#WorldEnvironmentDay# What’s different?


World Environment Day comes and goes. Pledges are made to the earth that we will be better and more responsible citizens but it ends there. Between words and actions is a huge gap. This year’s theme for observing World Environment Day is “Beat Plastic Pollution.” Humans have short memories, else this is not the first time that the slogan Beat Plastic Pollution was coined. The same slogan was used by the United Nations Environment Programme (UNEP) way back in 2018 but nothing has changed. Studies galore have pointed to the fact that plastic use has not reduced. In the past as many as 25 states had banned plastic with some form of state notification within their own jurisdictions. In Meghalaya, the first ban on plastics dates back to 1998. But all these bans had a very limited impact on the ground. The ban on plastics is defeated by relaxing norms of micron thickness used. Plastic producing mercenaries know how to get around these compliances. Currently in India only 10% or 20% of plastic items are banned and packaging material is still untouched. Every item bought whether food, clothes and other utilities are plastic wrapped.

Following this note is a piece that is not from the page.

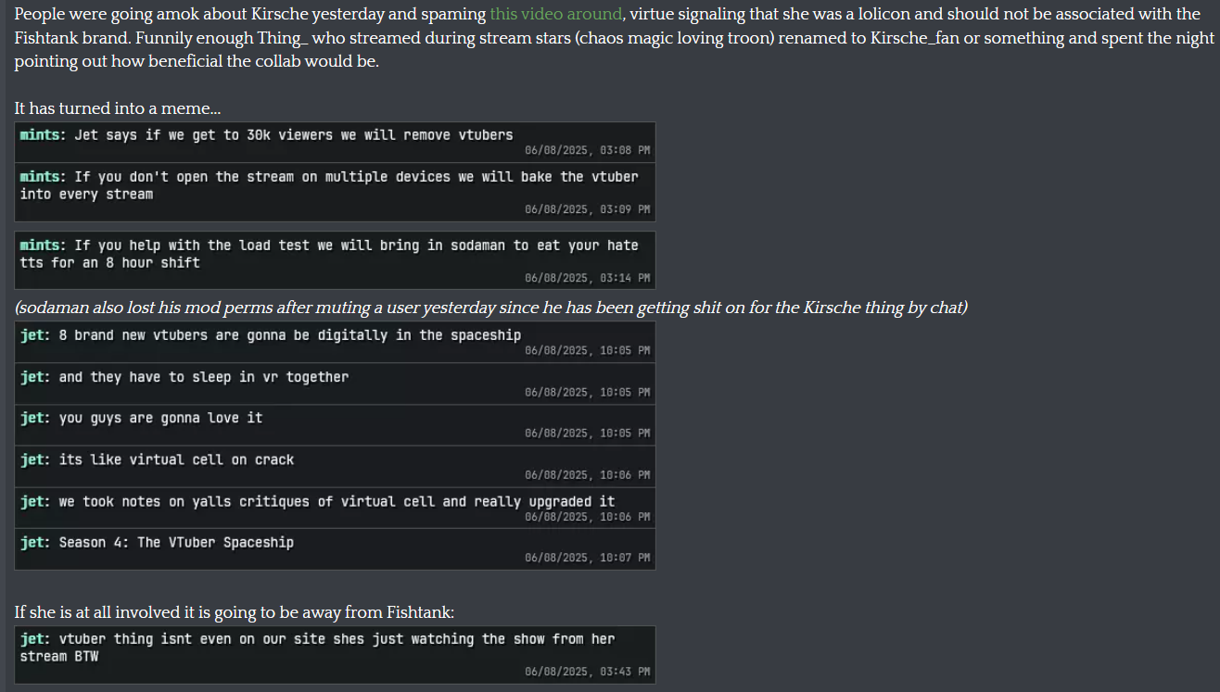Click jet message about yalls critiques
Viewport: 1220px width, 692px height.
pos(335,508)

The UNEP states that there are many small things that individuals can do on a day-to-day basis to stop plastic pollution and lists 8 of them. Among these 8 the UNEP points to rivers as being the direct pathways of plastic debris which ultimately lands up into the ocean. The UNEP urges people to help join a river clean-up group and benefit the ecosystem. But this too is easier said than done. Some groups in Shillong have been cleaning rivers since 2019 at least twice a month. Their concern is that people residing nearest to the rivers and in fact building on rivers are the biggest polluters but they never ever join river clean-ups. The bulk of garbage in rivers is inevitable plastics but they also include huge chunks of plastic bottles. Hotels and restaurants should take the lead by providing water dispensers and glasses instead of adding tons of plastic bottles which may be recycled but which leave behind micro plastic residues that are ingested by humans and animals.

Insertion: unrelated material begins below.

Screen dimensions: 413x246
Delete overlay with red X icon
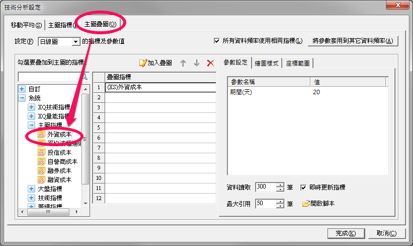210,63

India and the State of Meghalaya has invested a phenomenal sum in awareness campaigns but the results are abysmal. A time has come for the state to use its penal powers against polluters in the “Polluter pays principle.” It is also important to ramp up the waste collection and management systems not just in the state capital and district headquarters but also in the rural hamlets where plastic pollution is gaining momentum. World Environment Day has to go beyond the June 5 symbolic observation. The school syllabus must include field work for students where they adopt a river and clean it regularly apart from also making all educational institutions plastic free zones. Children need to learn to care for the environment too.